Source of the Idea of the Poem: Tennyson draws inspiration from Greek mythology. Especially, he is inspired by the story of Tithonus, a mortal loved by Eos (Aurora), the goddess of dawn. Eos asked Zeus to grant him immortality, but forgot to ask for eternal youth. Tithonus lived forever but continued to age. It becomes a sad symbol of the curse of eternal life without eternal youth.
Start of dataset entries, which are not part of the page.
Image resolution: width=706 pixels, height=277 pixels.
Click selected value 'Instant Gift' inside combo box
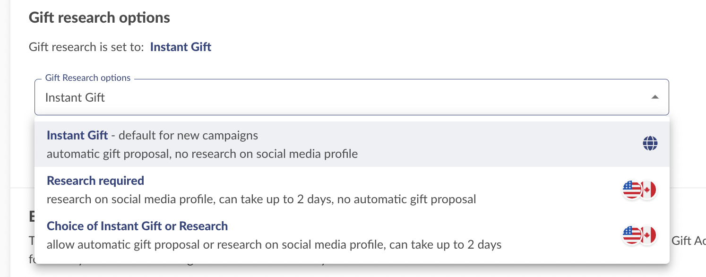(x=75, y=97)
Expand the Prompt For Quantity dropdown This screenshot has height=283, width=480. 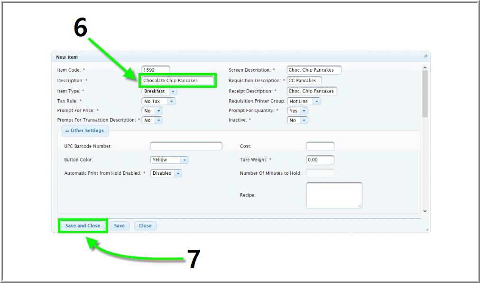(304, 111)
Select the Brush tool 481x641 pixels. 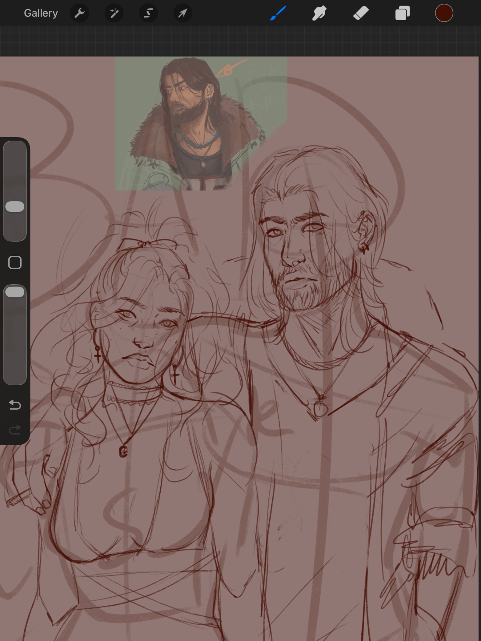tap(278, 13)
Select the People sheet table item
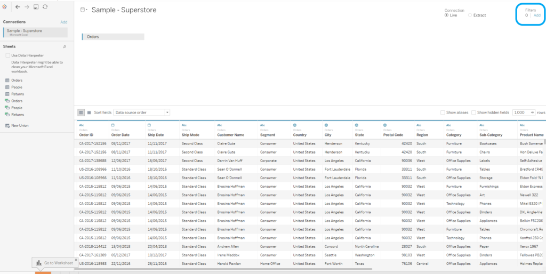Image resolution: width=546 pixels, height=274 pixels. tap(17, 87)
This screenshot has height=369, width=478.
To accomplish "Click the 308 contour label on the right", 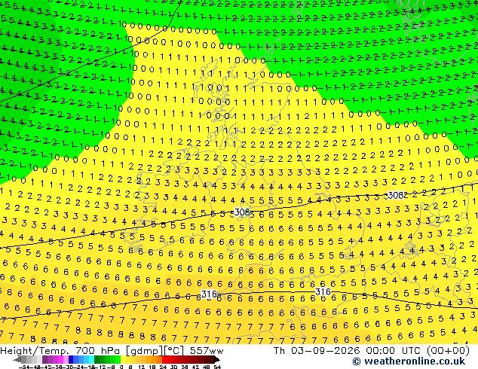I will pos(396,195).
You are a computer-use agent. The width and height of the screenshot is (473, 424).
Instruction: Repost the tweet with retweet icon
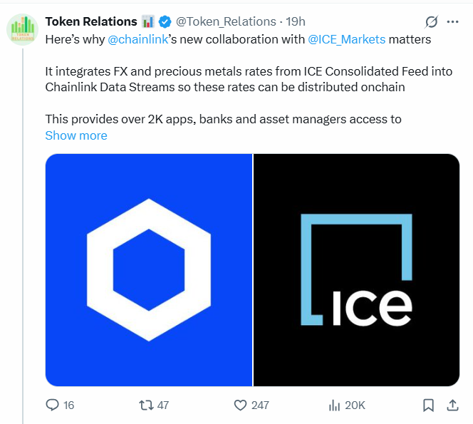[x=146, y=405]
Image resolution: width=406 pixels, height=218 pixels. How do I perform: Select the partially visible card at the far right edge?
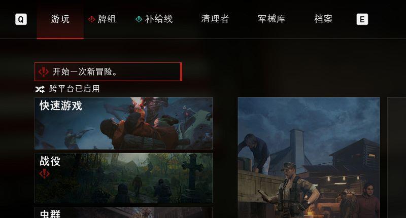[x=396, y=158]
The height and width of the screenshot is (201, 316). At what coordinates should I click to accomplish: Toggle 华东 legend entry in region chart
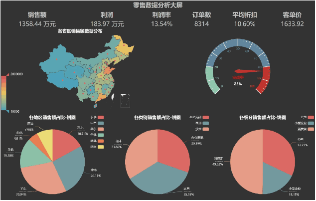click(101, 130)
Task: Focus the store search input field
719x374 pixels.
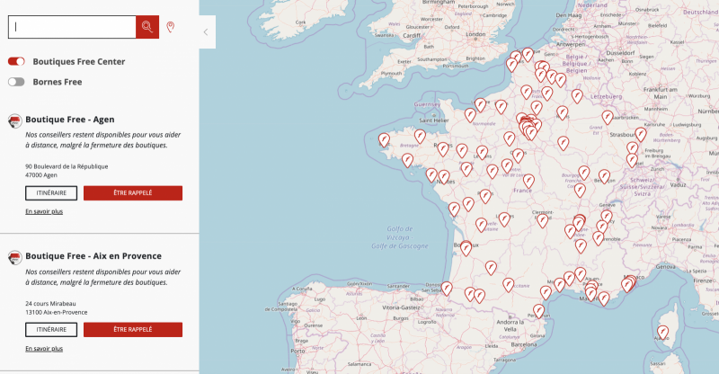Action: (72, 27)
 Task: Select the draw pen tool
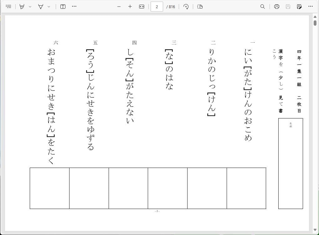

Form and Meter: 76 lines of blank verse (unrhymed iambic pentameter). “Tithonus” is written in blank verse—that is, unrhymed lines of iambic pentameter. Each line is built from five iambs/feet with a da-DUM rhythm, like this: The woods | decay, | the woods | decay | and fall,
Key Notes: In the poem Tithonus, the main idea is “the curse of immortality.” Tithonus is a human prince. The goddess Eos (Aurora), the goddess of dawn, falls in love with him. She asks Zeus, the king of the gods, to make Tithonus immortal. But she forgets to ask for eternal youth. So Tithonus lives forever but keeps growing older.
The mood of the poem is slow, silent, and sorrowful. The “East” in the poem means the divine realm of Eos — where dawn begins. It may be divine, but for Tithonus, it feels like a prison. He wants to rest like mortal men.
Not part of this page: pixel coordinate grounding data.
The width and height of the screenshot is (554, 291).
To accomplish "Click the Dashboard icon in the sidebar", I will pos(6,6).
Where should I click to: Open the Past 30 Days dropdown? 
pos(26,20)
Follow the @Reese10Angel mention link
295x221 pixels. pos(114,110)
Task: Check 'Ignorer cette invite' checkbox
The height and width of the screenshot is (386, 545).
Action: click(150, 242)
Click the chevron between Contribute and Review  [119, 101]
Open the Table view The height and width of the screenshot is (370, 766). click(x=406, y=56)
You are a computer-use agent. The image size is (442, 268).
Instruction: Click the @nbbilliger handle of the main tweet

The big message of the poem is that birth, aging, and death are natural. Humans should follow this order. No one should try to go beyond it. Even a beautiful life becomes painful if it has no end. Tithonus finally realizes this truth and begs the goddess to let him return to the earth and die peacefully.
Background: Alfred Lord Tennyson had a strong interest in Greek myths and deep thoughts about life. He often thought about death, human limits, and immortality. He believed the key difference between gods and humans is death. This idea inspired him to write Tithonus. He first wrote a short version in 1833, called Tithon. Later, he fully rewrote it and published it in 1859 in his Poems collection. By that time, he was already a mature and well-known poet.
The background story of Tithonus comes from Greek mythology. It is based on the love story between Tithonus, a prince of Troy, and Eos (Aurora), the goddess of dawn. Eos fell in love with him and asked Zeus, the king of the gods, to make him immortal. But she forgot to ask for eternal youth. So, Tithonus became immortal but kept growing old. The story shows a deep message about the natural limits of human life.
In this poem, Tennyson raises a powerful question; “Should a man live forever?” Though the story is mythical, it touches a real truth of life: without death, life becomes a burden. This theme appears in many of Tennyson’s other poems too, such as Ulysses, In Memoriam, and The Lotos-Eaters.